De todo modo, em face da decisão publicada em 12 de junho de 2023, foram opostos Embargos de Declaração, de forma que as teses fixadas pelo STJ ainda podem ser revistas para sanar alguma omissão, contradição ou obscuridade.
Conclusão
Com base no exposto, é possível concluir que a primeira tese fixada pelo STJ exigiu a observância do art. 30 da Lei nº 12.973/2014 especificamente aos benefícios fiscais de ICMS que não sejam enquadrados como créditos presumidos, exigindo que os valores decorrentes dos benefícios sejam contabilizados na conta “Reserva de Incentivos Fiscais” para fins de exclusão desses valores na determinação do lucro real.

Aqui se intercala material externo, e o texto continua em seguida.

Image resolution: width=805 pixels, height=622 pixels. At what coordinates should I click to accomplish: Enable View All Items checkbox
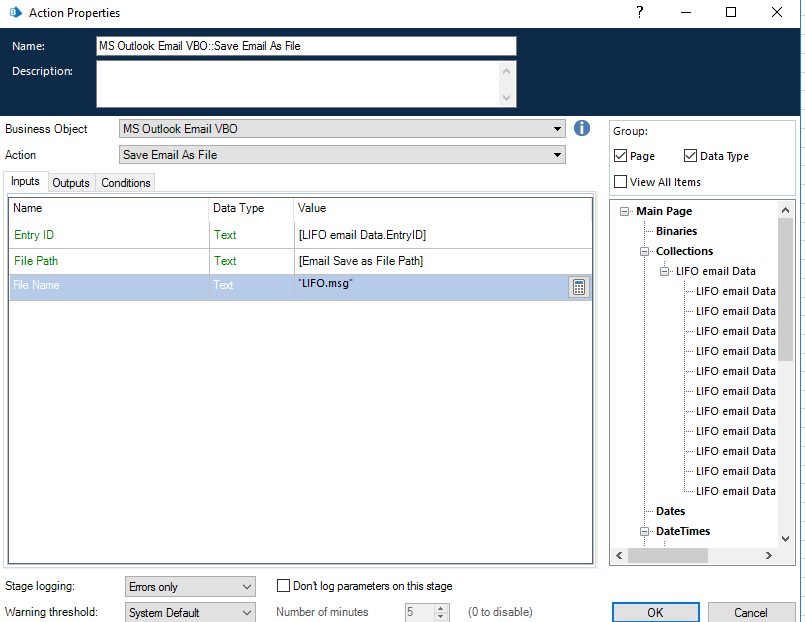621,182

Por outro lado, a segunda tese fixada no julgamento do Tema 1182 foi benéfica para o contribuinte, pois afastou a necessidade de comprovação da utilização dos valores registrados na referida conta de Reserva de Incentivos Fiscais em contrapartidas de investimentos no Estado, como vinha sendo exigido pela Receita Federal do Brasil.
Com relação à terceira tese, é possível inferir da íntegra do acórdão que a atuação por parte da fiscalização pela Receita Federal somente poderá ocorrer se a orientação legal não for observada. Objetivou-se, com isso, evitar desvio dos valores para finalidade incompatível com a viabilidade do empreendimento econômico, para que os valores não sejam utilizados em despesas não operacionais da entidade, como a distribuição de lucro aos sócios.
De todo modo, será necessário aguardar o julgamento dos Embargos de Declaração recentemente opostos quanto à referida decisão, já que as teses fixadas pelo STJ ainda podem ser revistas para sanar alguma omissão, contradição ou obscuridade.